SET PROBLEM: Write out the entries unchanged, beginning at the line containing "The width and height of the screenshot is (1129, 635)." and stopping after the line containing "Action: point(177,256)".

Entries from a data source:
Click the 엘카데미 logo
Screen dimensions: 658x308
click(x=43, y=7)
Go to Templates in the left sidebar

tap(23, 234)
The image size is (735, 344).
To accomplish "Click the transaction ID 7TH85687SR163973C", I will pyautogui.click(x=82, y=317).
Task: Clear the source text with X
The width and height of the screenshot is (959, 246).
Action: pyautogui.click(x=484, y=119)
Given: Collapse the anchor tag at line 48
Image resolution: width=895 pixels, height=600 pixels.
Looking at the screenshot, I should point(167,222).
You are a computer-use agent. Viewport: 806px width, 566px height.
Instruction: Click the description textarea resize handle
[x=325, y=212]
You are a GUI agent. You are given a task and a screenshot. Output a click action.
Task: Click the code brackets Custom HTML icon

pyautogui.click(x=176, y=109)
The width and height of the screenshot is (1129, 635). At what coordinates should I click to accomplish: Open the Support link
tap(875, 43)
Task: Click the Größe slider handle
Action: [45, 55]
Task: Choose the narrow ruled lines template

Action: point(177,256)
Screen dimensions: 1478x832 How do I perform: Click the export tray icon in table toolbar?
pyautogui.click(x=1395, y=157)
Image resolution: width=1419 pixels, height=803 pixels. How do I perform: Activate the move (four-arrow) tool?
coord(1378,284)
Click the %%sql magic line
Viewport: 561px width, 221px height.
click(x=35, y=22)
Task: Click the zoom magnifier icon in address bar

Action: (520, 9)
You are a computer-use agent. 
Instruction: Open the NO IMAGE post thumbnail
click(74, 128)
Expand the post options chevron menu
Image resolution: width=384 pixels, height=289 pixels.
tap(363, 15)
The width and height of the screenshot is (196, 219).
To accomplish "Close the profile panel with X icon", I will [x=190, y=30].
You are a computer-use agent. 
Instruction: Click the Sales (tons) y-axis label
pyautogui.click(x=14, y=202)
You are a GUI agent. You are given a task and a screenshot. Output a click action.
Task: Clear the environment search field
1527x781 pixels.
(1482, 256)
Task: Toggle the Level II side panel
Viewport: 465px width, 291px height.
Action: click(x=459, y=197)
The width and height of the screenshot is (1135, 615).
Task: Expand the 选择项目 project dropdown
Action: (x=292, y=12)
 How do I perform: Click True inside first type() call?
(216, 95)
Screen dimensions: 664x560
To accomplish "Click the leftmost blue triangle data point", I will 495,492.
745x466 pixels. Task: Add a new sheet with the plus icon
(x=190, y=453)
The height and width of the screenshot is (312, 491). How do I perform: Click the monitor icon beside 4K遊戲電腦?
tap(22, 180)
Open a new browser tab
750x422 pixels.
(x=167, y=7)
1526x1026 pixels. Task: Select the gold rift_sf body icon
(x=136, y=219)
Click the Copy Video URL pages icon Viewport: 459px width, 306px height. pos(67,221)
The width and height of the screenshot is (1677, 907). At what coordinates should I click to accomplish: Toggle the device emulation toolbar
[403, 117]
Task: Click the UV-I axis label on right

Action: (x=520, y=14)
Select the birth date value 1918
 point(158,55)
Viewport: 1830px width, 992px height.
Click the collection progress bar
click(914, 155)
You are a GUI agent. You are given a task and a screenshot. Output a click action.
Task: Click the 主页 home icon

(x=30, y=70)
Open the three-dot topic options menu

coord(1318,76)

WRITTEN ANSWER:
The width and height of the screenshot is (1129, 635). At what coordinates should I click to accomplish: Open the Support link
tap(875, 43)
Task: Click the Größe slider handle
Action: [45, 55]
Task: Choose the narrow ruled lines template

Action: point(177,256)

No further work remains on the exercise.